The contention of defendants that plaintiff shipped goods it had not ordered finds considerable support in the fact that plaintiff accepted without demur the return of three separate lots of goods valued at the sum of $1,695. The manner in which the parties acted in their transactions is a better indication of their common intent than their subsequent and conflicting testimony in relation thereto. Cf. Metcalfe v. Green,140 La. 950, 74 So. 261; Levert Co. v. Moore Planting Co., 135 La. 77, 64 So. 987; Williams v. McHatton, 16 La. Ann. 196. But, however that may be, our opinion is that defendants are entitled to a credit of $1,770, representing the value of the goods returned to plaintiff on October 2, 1920, and for which plaintiff has refused to give defendants credit.

While plaintiff, at first, declined to accept the goods thus returned, it did so later, instructing the express company to deliver them to the Manhattan Storage Company, where they were received and stored in plaintiff's name and for plaintiff's account. No notice whatever was given defendants of plaintiff's action in this regard. Some four months later, plaintiff filed this suit, and in its petition *Page 878 it expressly negatived the fact that it had taken possession of the goods, its allegation being that it had refused to accept the goods from the express company, by which they were being held for the charges in spite of plaintiff's demands on defendants to recall same. The fact that plaintiff had accepted the goods and had deposited them with the storage company was only disclosed by defendants' cross-examination of plaintiff's witnesses on the trial of the case. When this occurred, plaintiff took the position for the first time so far as defendant is concerned that it was retaining the goods subject to plaintiff's order.

Conceding the correctness of plaintiff's theory that the sales to defendants were executed and not executory transactions, nevertheless, there can be no question that defendants' intention in returning the goods was to obtain a rescission of the sales. An agreement to rescind may be proved by parol; and it is not essential that a party in express terms consent to the rescission, but such consent may be implied from his acts and his conduct. Conceding, also, that plaintiff could have taken possession of the goods for the purpose of preventing or of minimizing the loss, it could not do so without notice to the defendants. The rule governing such a case is stated in Meechem on Sales, vol. 2, at p. 1371, in these words, viz.: "But if the seller elects to store the goods as the goods of the buyer, and then sue for the price, he must exercise his election and give notice of it to the buyer within a reasonable time."

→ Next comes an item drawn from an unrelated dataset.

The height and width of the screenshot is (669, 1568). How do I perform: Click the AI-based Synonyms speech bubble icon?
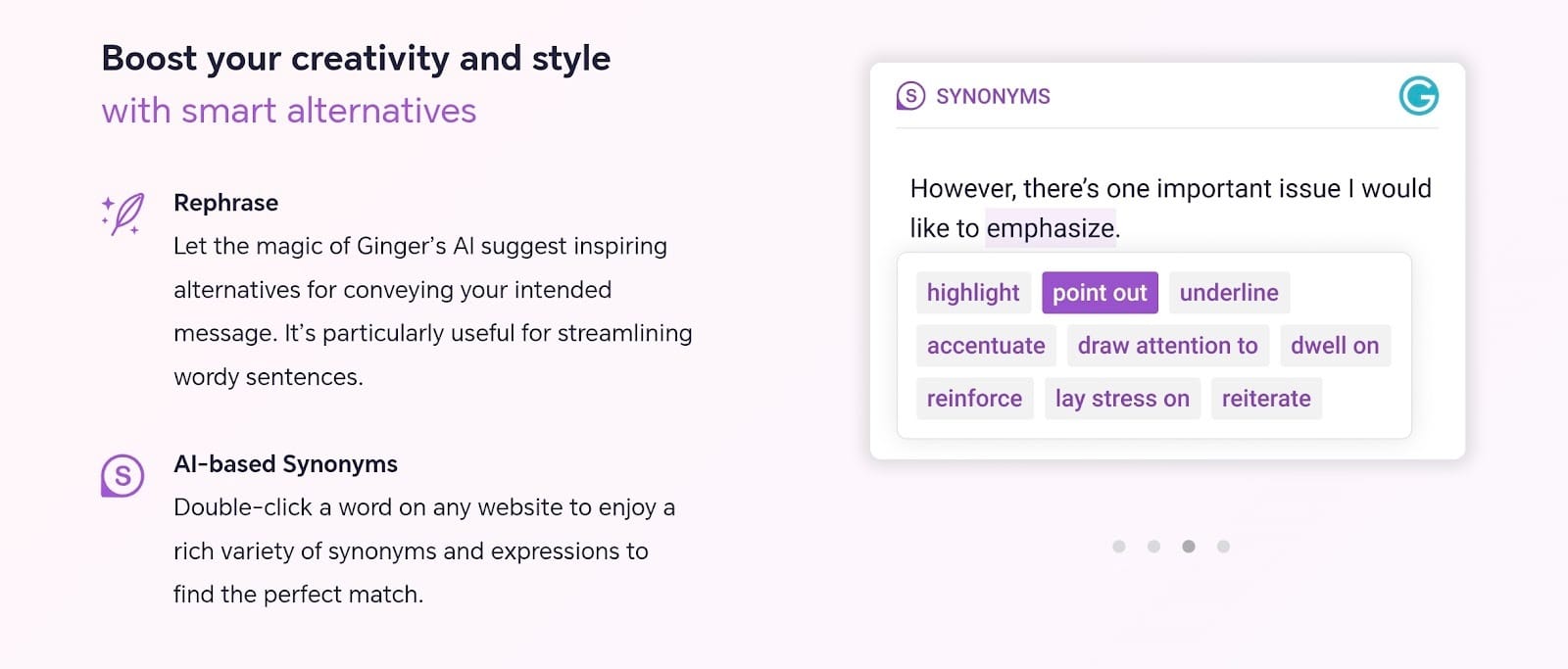tap(122, 476)
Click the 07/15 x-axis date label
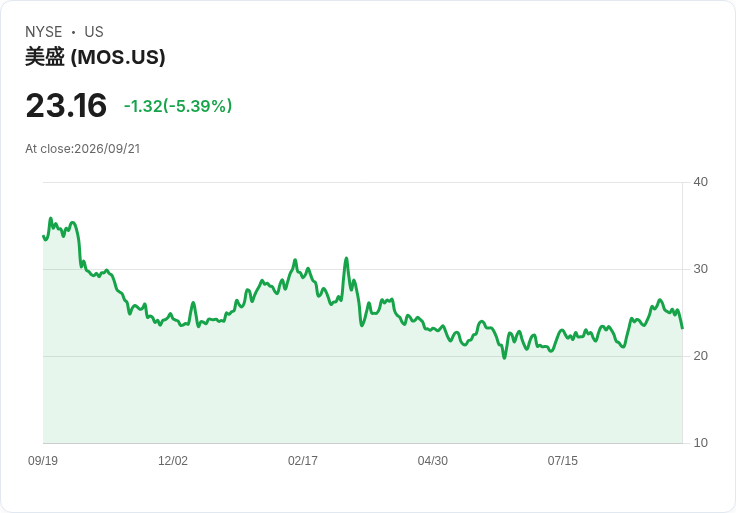 tap(563, 461)
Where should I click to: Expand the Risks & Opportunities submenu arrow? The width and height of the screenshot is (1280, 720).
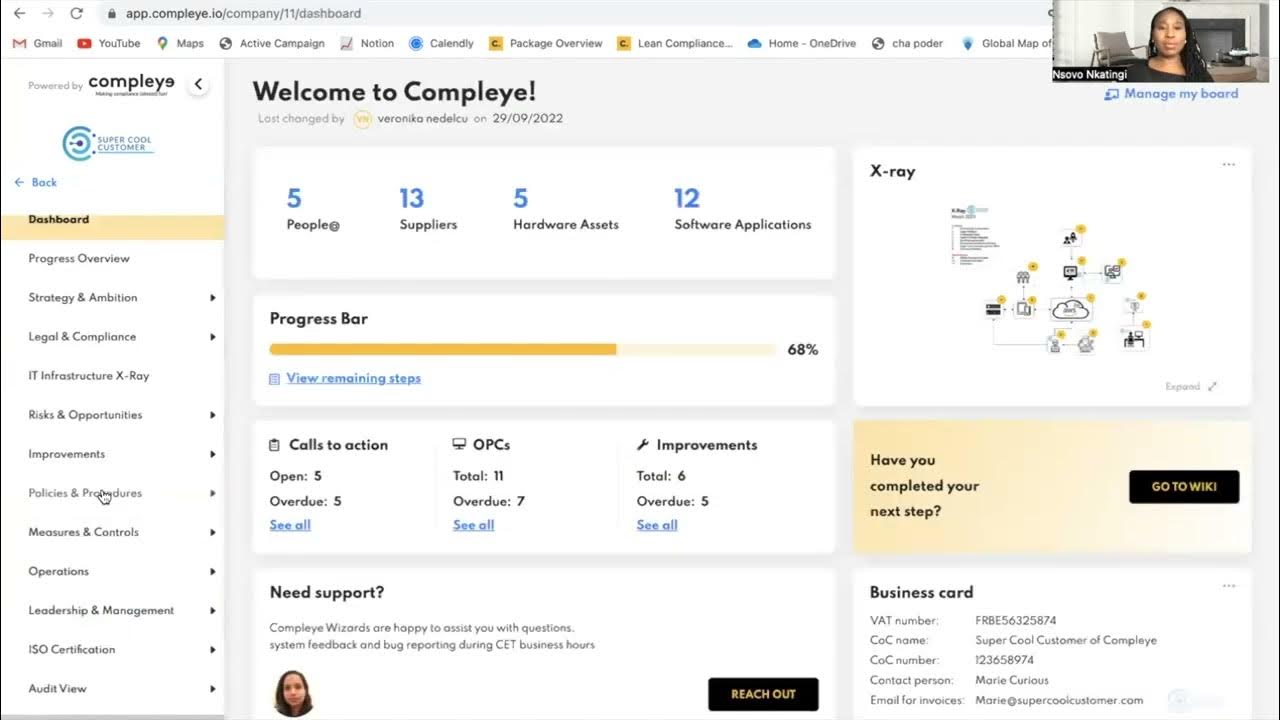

Our conclusion is that, when the plaintiff took possession of the goods and stored them in its name and for its account without notice to defendants that they were accepted merely for the purpose of preventing or minimizing loss and not for the purpose of rescinding the transactions, it ratified defendants' *Page 879 action in returning the goods for the purpose of rescission and terminated the rights of the parties under their original agreements.

"A rescission whether by agreement or in invitum terminates all the rights of the parties under the original contract, and they cannot be revived except by the assent of both parties. The title to the goods is revested in the seller and he cannot maintain an action for the price." 35 Cyc. pp. 158, 159.

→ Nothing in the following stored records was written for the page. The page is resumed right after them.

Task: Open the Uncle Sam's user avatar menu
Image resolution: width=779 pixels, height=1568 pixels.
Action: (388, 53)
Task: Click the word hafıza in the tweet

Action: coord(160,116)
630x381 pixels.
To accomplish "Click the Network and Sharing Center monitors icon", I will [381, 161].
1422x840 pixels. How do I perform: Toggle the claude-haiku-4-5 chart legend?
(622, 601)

Defendants, however, are indebted to plaintiff for $280, the purchase price of the goods which defendants attempted to return, but which were not received by the plaintiff. The judgment will have to be recast accordingly.

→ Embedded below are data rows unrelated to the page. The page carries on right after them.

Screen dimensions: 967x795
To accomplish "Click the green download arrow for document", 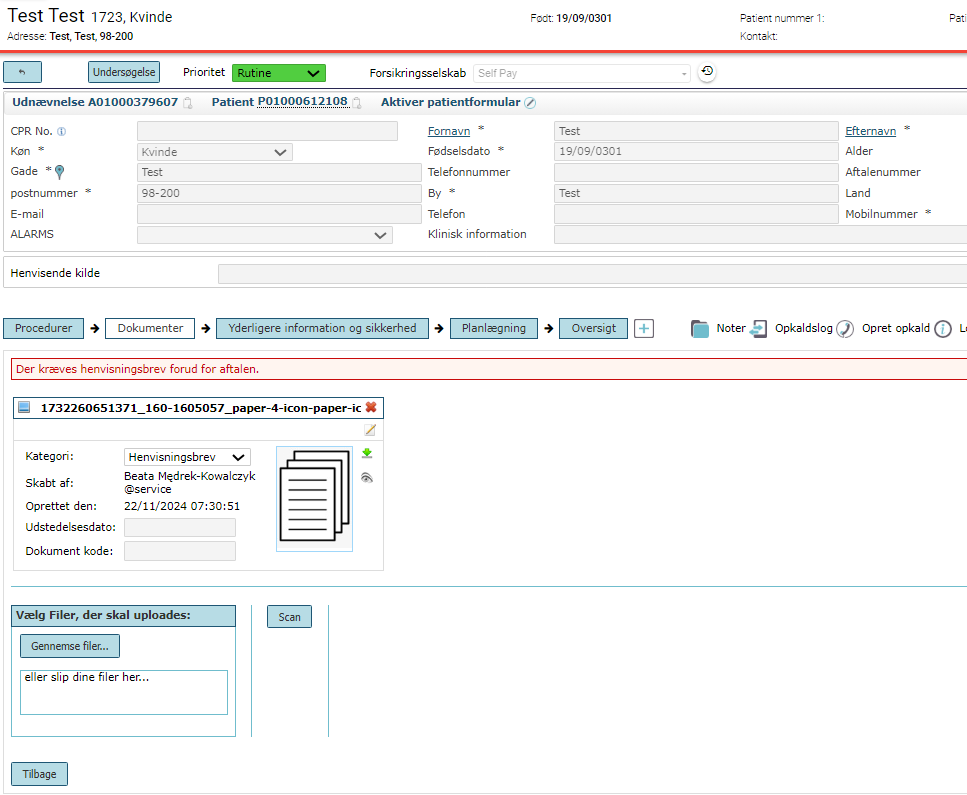I will click(x=367, y=454).
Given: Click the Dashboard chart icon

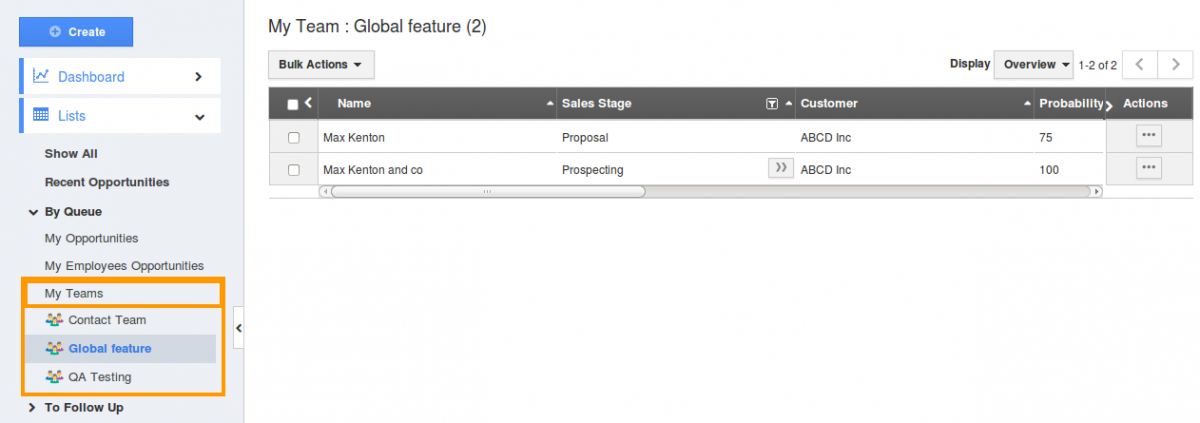Looking at the screenshot, I should [x=41, y=76].
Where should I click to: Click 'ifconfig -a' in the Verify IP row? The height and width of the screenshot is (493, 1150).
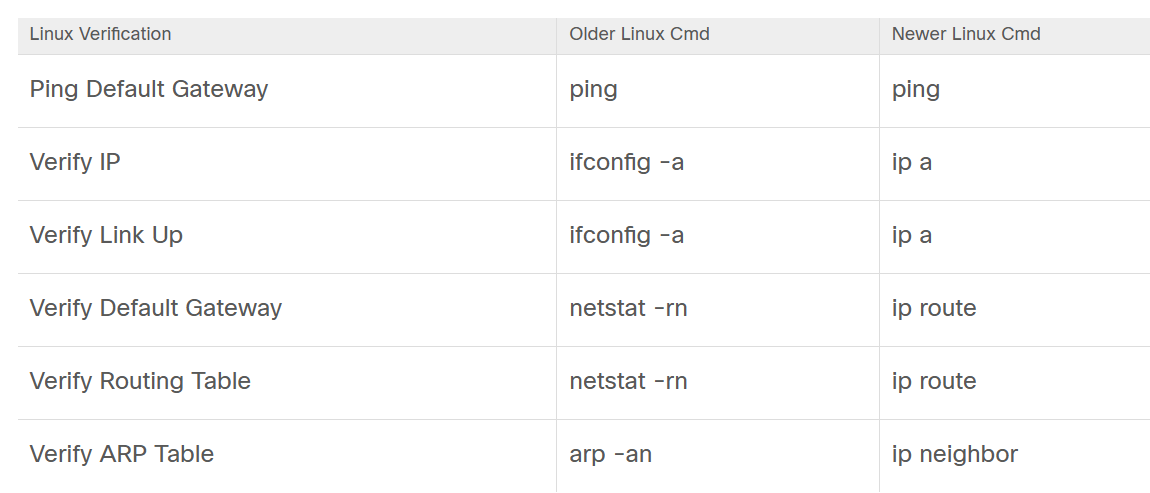pyautogui.click(x=627, y=162)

For the reasons assigned, the judgment appealed from is annulled, and it is now ordered that there be judgment in favor of plaintiff, J. Herman Co., and against the defendants, A. Ackal Bro., a commercial partnership, and A. Ackal and Elias Ackal, the members of said partnership, in solido, in the full sum of $280, with legal interest thereon from judicial demand. Defendants to pay the costs of the original hearing and plaintiff to pay the costs of appeal.